===== EXTRACT

Only one player was missing: Kobe Bryant of the Lakers, who had been suspended. With him, the Lakers were bound to win. Without him, they were probably toast. Not crisp. But toast just the same.
And what does all this have to do with sleuthing investment research, you are asking? It just so happens that I have a good memory for faces, and so, as the game was progressing and the camera was flashing more celeb faces on the monitor (Kareem Abdul-Jabbar, and Cyndi Lauper, and a few more godlike folks), I suddenly noted a trio of young men sitting in the middle distance, talking chummily.
They were camouflaged in frayed jeans, non-descript T-shirts, and backward-pointing baseball caps, looking almost like hockey fans, but I recognized two of them as the president and chief financial officer of a Silicon Valley tech company which I'll call here SuperChip.
The company's stock was inexpensive, but its fortunes were in doubt because its marketing team was deficient in what is commonly called animal spirits -- of which, of course, there were lots around us, both on the court and off it. (But not as much as on the next night, when the New York Rangers lost to the Toronto Maple Leafs, a game to which I took my son also. But I digress.)
At any rate, when I noticed the third man in that trio, I sat up and paid attention: He was the vice-president of marketing of SuperChip's main competitor. His face might not have been known to you, nor to most of those who own SuperChip stock, but I had seen him twice before -- first in a conference, the second time when I looked up his company executives' photos on their website.
The fact he was here talking to the top two honchos of his main competitor could mean many things, but the most probable was that SuperChip was trying to recruit him. And if this business star jumped ship, his own company's stock would suffer, and SuperChip's would benefit.
Luckily I recognized the trio's faces, so when I came back to Toronto on Friday I placed some phone calls to Silicon Valley contacts, who soon called back with info I would never have bothered to seek, had I not recognized the business stars' faces. And so, finally, I get to the conclusion: There is more exclusive information in public than you may think -- and it is often related to people.
You see, most investors have been taught in academia (as I have) to analyze companies and stocks via numbers, thus taking people out of the equation. It's as if you tried to forecast whether the Lakers or the Knicks would win by looking only at the teams' and players' stats. (Not that this approach cannot contribute: This is what the Oakland Athletics baseball team did, and what J.P. Ricciardi, who had first helped manage the A's, later did with the Blue Jays.)
Yet often one or two star players, or star executives, can make a big difference: Not only Bill Gates, Steve Jobs, or Kobe Bryant, but also a long list of rising stars one rung below.

==========

Repeat word for word the portion of the column on the Lakers game that starts at the words "The fact he" and stops after the words "related to people.".

===== DATA EXTRACT

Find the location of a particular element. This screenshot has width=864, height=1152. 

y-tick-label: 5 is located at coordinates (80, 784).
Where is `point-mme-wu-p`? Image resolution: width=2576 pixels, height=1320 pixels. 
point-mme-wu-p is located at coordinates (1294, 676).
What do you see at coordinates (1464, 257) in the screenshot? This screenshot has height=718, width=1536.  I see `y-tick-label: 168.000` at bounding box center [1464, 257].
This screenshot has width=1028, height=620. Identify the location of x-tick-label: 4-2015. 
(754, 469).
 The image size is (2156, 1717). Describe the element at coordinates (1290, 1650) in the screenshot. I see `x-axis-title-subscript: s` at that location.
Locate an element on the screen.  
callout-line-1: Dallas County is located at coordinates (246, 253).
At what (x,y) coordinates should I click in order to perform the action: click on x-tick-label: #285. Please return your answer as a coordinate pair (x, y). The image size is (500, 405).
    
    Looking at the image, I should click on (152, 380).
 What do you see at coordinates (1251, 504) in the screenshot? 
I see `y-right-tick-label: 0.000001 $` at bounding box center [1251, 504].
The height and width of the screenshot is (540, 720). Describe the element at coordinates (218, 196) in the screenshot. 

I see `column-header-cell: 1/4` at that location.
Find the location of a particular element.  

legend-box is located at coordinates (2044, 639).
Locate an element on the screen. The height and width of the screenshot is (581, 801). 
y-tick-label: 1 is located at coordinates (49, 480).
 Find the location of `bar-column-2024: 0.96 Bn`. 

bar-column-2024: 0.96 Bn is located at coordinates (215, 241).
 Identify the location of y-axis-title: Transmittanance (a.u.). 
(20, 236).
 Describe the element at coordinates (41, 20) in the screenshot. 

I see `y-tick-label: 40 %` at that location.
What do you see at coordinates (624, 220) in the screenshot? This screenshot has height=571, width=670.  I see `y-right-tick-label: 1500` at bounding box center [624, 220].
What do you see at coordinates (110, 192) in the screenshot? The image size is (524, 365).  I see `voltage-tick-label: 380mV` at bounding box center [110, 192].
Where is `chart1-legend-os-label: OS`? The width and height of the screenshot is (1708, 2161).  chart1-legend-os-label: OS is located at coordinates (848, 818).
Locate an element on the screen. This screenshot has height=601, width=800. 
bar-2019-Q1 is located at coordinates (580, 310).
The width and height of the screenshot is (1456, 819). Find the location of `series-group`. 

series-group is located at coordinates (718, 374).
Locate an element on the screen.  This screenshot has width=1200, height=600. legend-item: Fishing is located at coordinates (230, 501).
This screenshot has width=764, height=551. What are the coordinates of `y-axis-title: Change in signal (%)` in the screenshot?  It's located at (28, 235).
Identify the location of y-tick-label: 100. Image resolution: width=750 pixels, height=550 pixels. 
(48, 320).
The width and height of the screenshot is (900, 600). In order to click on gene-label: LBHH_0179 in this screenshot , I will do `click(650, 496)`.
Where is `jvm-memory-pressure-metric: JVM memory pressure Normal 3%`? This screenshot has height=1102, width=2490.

==========

TASK RESULT:
The fact he was here talking to the top two honchos of his main competitor could mean many things, but the most probable was that SuperChip was trying to recruit him. And if this business star jumped ship, his own company's stock would suffer, and SuperChip's would benefit.
Luckily I recognized the trio's faces, so when I came back to Toronto on Friday I placed some phone calls to Silicon Valley contacts, who soon called back with info I would never have bothered to seek, had I not recognized the business stars' faces. And so, finally, I get to the conclusion: There is more exclusive information in public than you may think -- and it is often related to people.